Dennis M. Schweiger, Senior Director of Infrastructure at the University of Michigan’s Lurie Nanofabrication Facility (LNF), feels that the right combination of user requirements and assistance from the equipment fabricator can make a significant difference in the design, layout, and operation of a wet processing station.
The LNF is a world-class facility in all areas of semiconductor device and circuit fabrication, integrated microsystems and MEMS technologies, nanotechnology, nanoelectronics, nanophotonics and nanobiotechnology. The LNF is an open use facility with hundreds of users from various UM departments, as well as many other universities and businesses.
Schweiger states, “Since we essentially rent lab space and equipment to our diverse users, it is important that we provide them with benches that suit their purposes well, from those who are processing wafers to those who may be doing very advanced research or testing on non-wafer components.”
According to Bertagnolli, who has guided numerous R&D lab administrators through the equipment design and selection process, the main concern is about setting up the cleanroom and procedures to serve the needs of users, but the process is not always well defined and there are many unknowns.
“When designing and laying out cleanroom equipment, it is important to talk with a vendor or consultant with the experience to help you achieve your evolving research goals,” says Bertagnolli. “It is also essential that they help ensure it is correctly set up, that the proper safety, operation, and maintenance procedures are in place, and that lab managers are properly trained to carry these out.”
Bertagnolli says that maintaining safety and flexible function for wet processing equipment often requires selecting the most appropriate options from a number of technologies. This may involve various chemistries, temperature controls, chemical baths/dips, ergonomic designs, as well as cleaning, filtration, ventilation, safety, and disposal technologies.
Designing Modular and Custom Parameters
To facilitate the economical design and building of a wet processing equipment solution, many users insist on a standardized approach with customizable features that will best handle their applications parameters.

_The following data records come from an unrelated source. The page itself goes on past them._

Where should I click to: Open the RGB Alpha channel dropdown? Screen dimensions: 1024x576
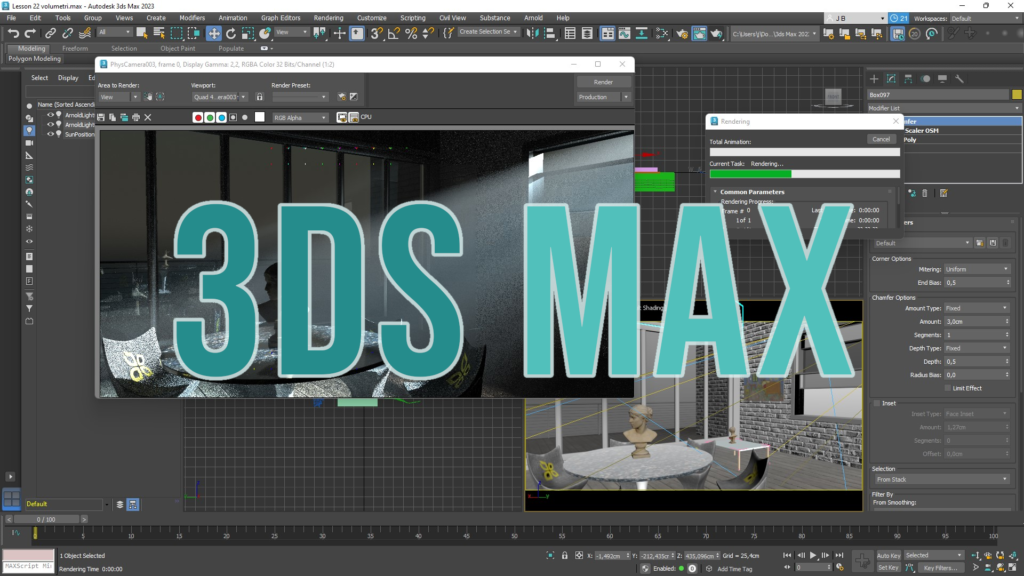tap(300, 118)
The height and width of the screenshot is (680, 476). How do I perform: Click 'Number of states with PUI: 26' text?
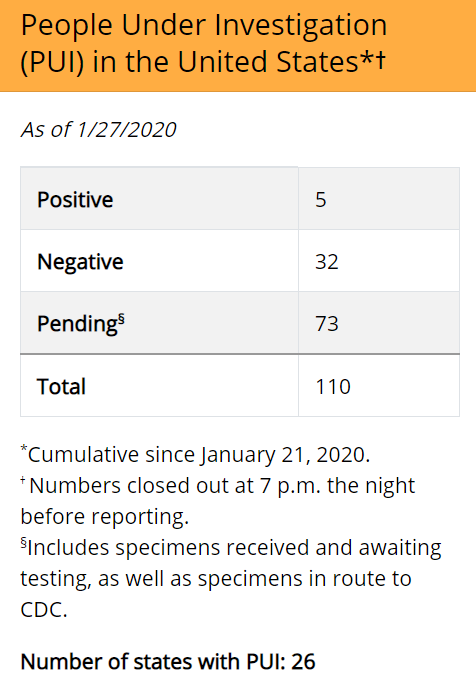(168, 662)

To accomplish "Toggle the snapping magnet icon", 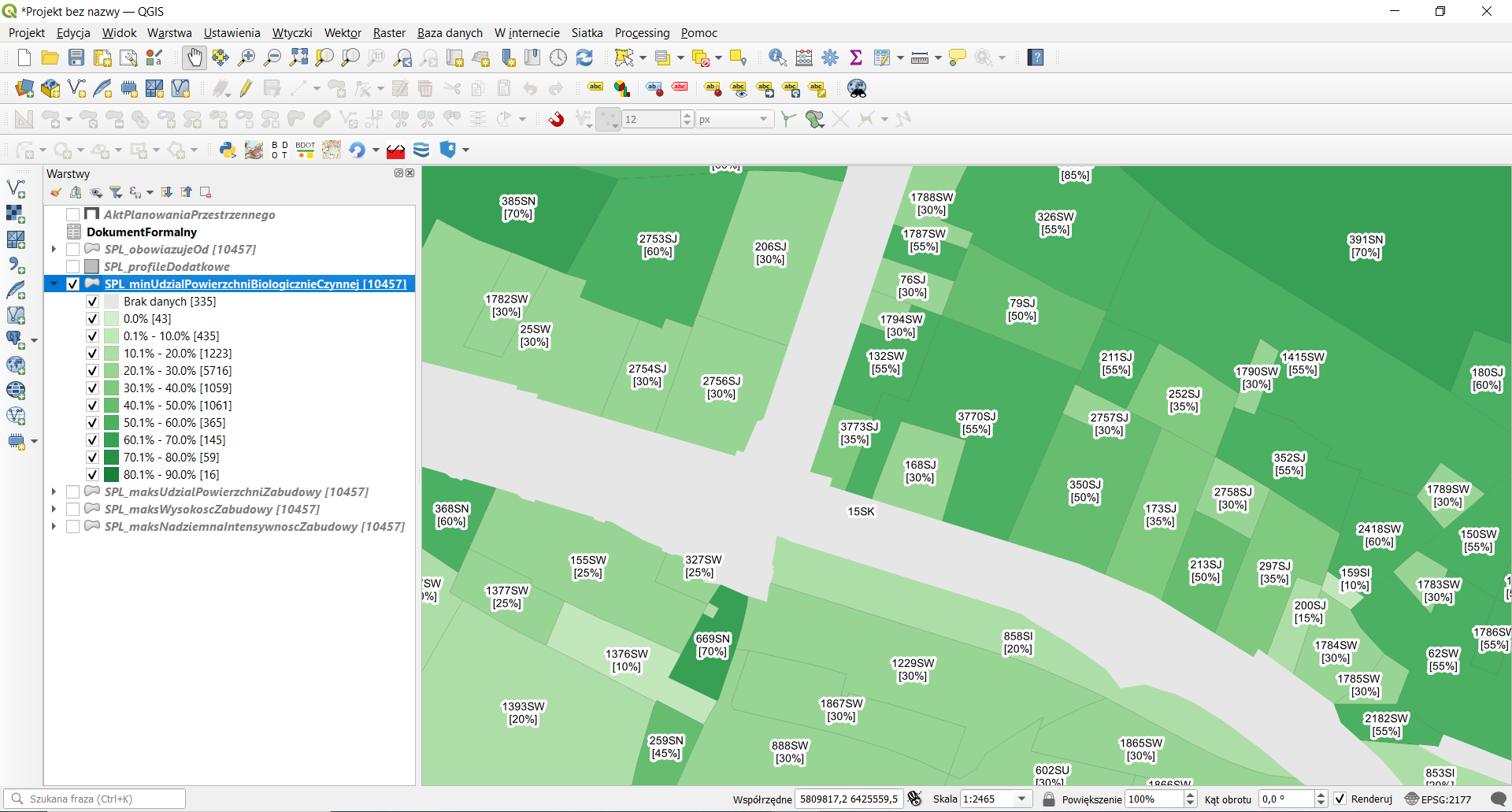I will 556,119.
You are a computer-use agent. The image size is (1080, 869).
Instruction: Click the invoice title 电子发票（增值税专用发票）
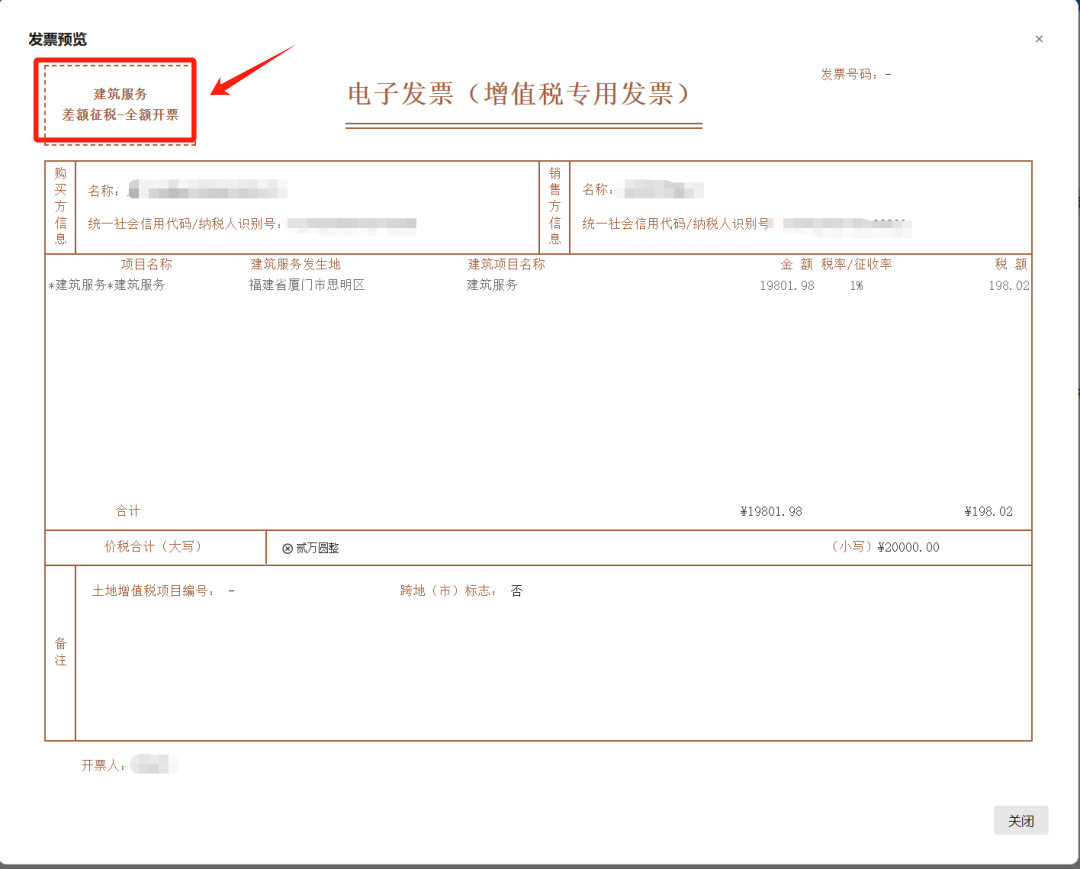coord(522,96)

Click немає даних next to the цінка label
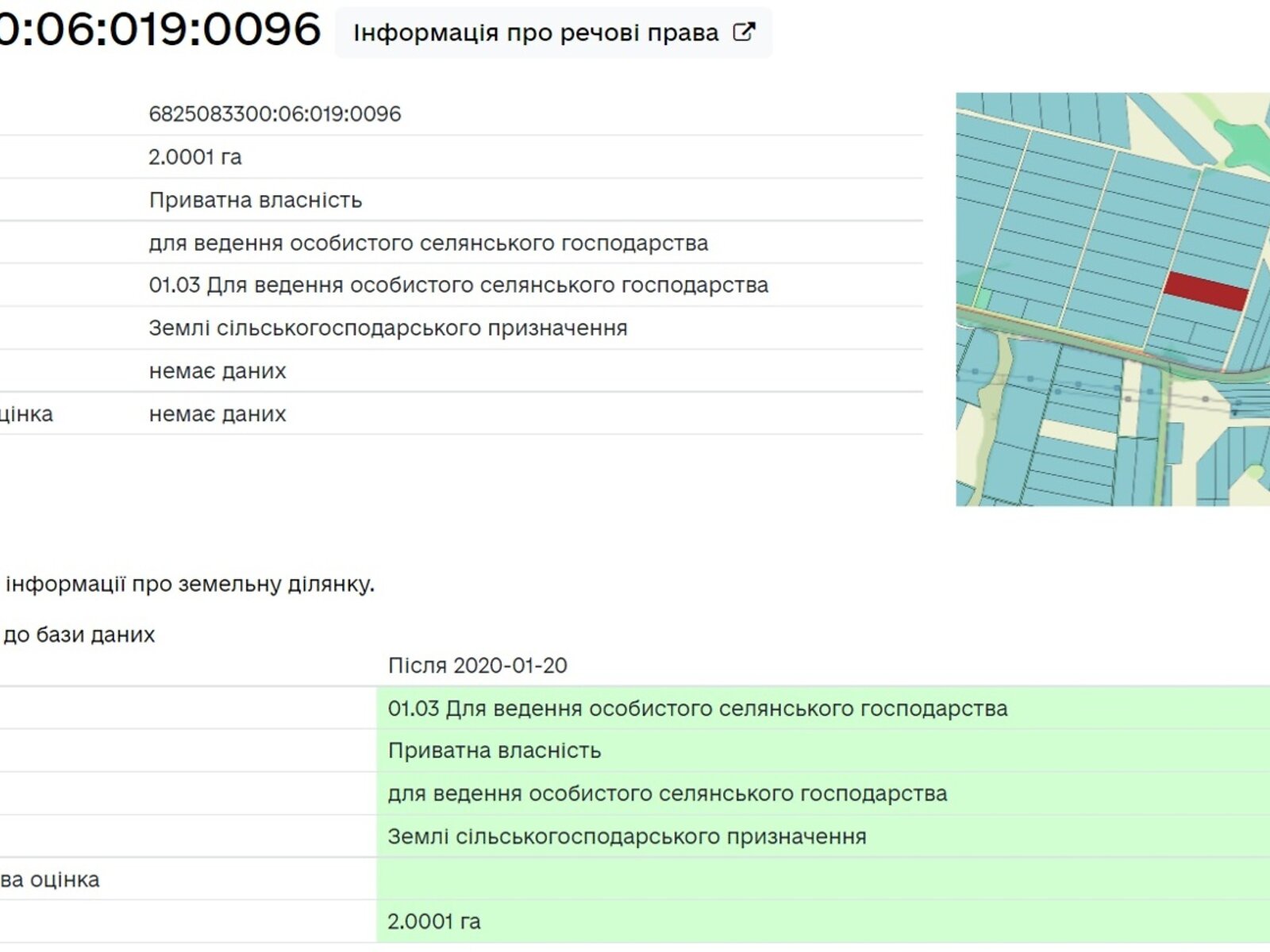(x=217, y=414)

For example, JST utilizes standard products and standard methodologies to design and manufacture equipment. The equipment is modular by design, allowing for easy changing and reconfiguration should process or product requirements change.
Another powerful feature: each unit is designed with software that is capable of performing all tool functions, including those that are not required. With this, end users can create their own process, or recipes, with all sub-routines at their disposal.

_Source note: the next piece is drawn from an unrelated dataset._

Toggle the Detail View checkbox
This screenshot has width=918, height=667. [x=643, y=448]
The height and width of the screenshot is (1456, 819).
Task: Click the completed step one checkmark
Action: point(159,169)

“We like to give customers added flexibility by programming their equipment to do everything that the equipment is capable of doing,” explains Bertagnolli. “This enables them to dial in applications, such as chemical concentrations. They can also turn various features on or off, depending on your process requirements. Even though they may not need some of the features today, they may want to turn them on in the future, which can be both economical and powerful.”
Specifying the design parameters for many manual benches may not be as involved as those of automated systems. However, soliciting the opinion of equipment manufacturers regarding equipment design may be highly beneficial.
“Certain processes like etchings and cleanings lab managers will want to be flexible enough to accommodate a wide range of users and projects,” says Bertagnolli. “We are often asked for tank construction materials that can withstand a number of concentrated acids, so part of design flexibility is ensuring you use the most compatible materials for the most acids.”
“Another aspect to consider is properly separating, neutralizing, and disposing of all the chemistries involved after use, whether in drains or tanks for treatment or pick up,” she adds.
According to Bertagnolli, having the vendor visit the user’s facility can contribute to equipment design versatility that can accommodate changes in lab use over the long term.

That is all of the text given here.